Voragine in centro a Milano: il Comune e le due società di acqua e gas si costituiranno parte civile

Il Comune di Milano e le due società Metropolitana Milanese e A2a, che gestiscono il servizio idrico e la rete del gas, sono state ammesse oggi come parti civili nel processo per la voragine che si e’ aperta in corso di Porta Romana, pieno centro di Milano, dopo forti piogge, il 26 luglio di due anni fa. Lo ha deciso il giudice della quinta sezione penale del Tribunale Maria Pia Bianchi, che ha rinviato al 6 febbraio del prossimo anno la seconda udienza del processo in cui quattro persone sono imputate per disastro colposo. Nel corso della prossima udienza saranno sentiti i primi testimoni chiamati da Maura Ripamonti, pm titolare dell’indagine, tra cui il funzionario dei vigili del fuoco Carlo Cardinali, tra i primi ad arrivare sul luogo del disastro.

La voragine, profonda circa dodici metri e larga sei per tre, secondo gli accertamenti sarebbe stata causata dai lavori di costruzione di un edificio residenziale che comprendevano anche l’apertura di una “intercapedine” tra il secondo e il terzo piano interrati (a livello dei box).

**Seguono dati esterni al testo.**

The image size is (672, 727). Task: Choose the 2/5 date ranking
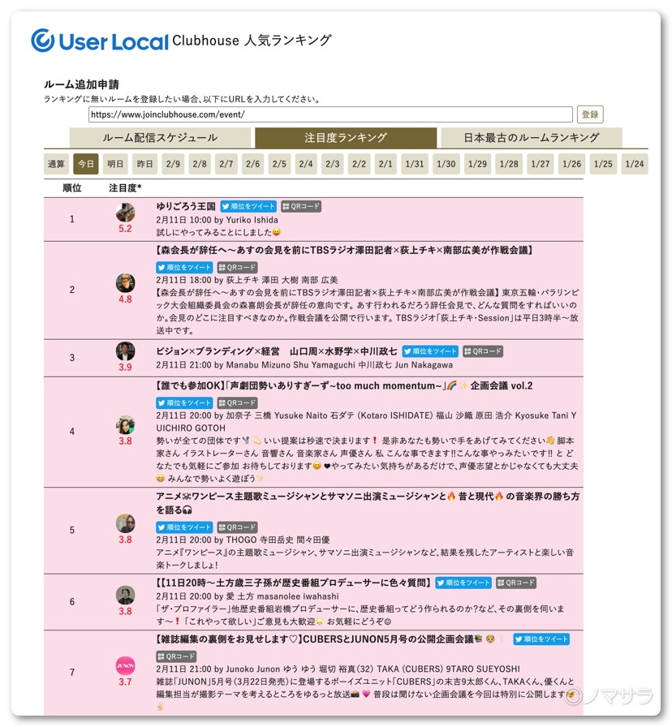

Intercapedine che “veniva lasciata aperta in previsione” dell’impiego dei “sottoservizi” necessari per i lavori di edificazione del teatro vicino e che nella primavera del 2009 venne “chiusa provvisoriamente con tavole e puntelli in legno“. Per questo sono stati rinviati a giudizio il direttore dei lavori dell’edificio residenziale (per il pm, terminato il palazzo, avrebbe dovuto chiudere “con strutture di contenimento adeguate” l’intercapedine), gli amministratori di due imprese edili, una affidataria e l’altra committente dei lavori, e l’amministratore del condominio, il quale, secondo il capo di imputazione, non avrebbe messo in sicurezza l’area sotterranea dopo un primo smottamento verificatosi l’8 luglio.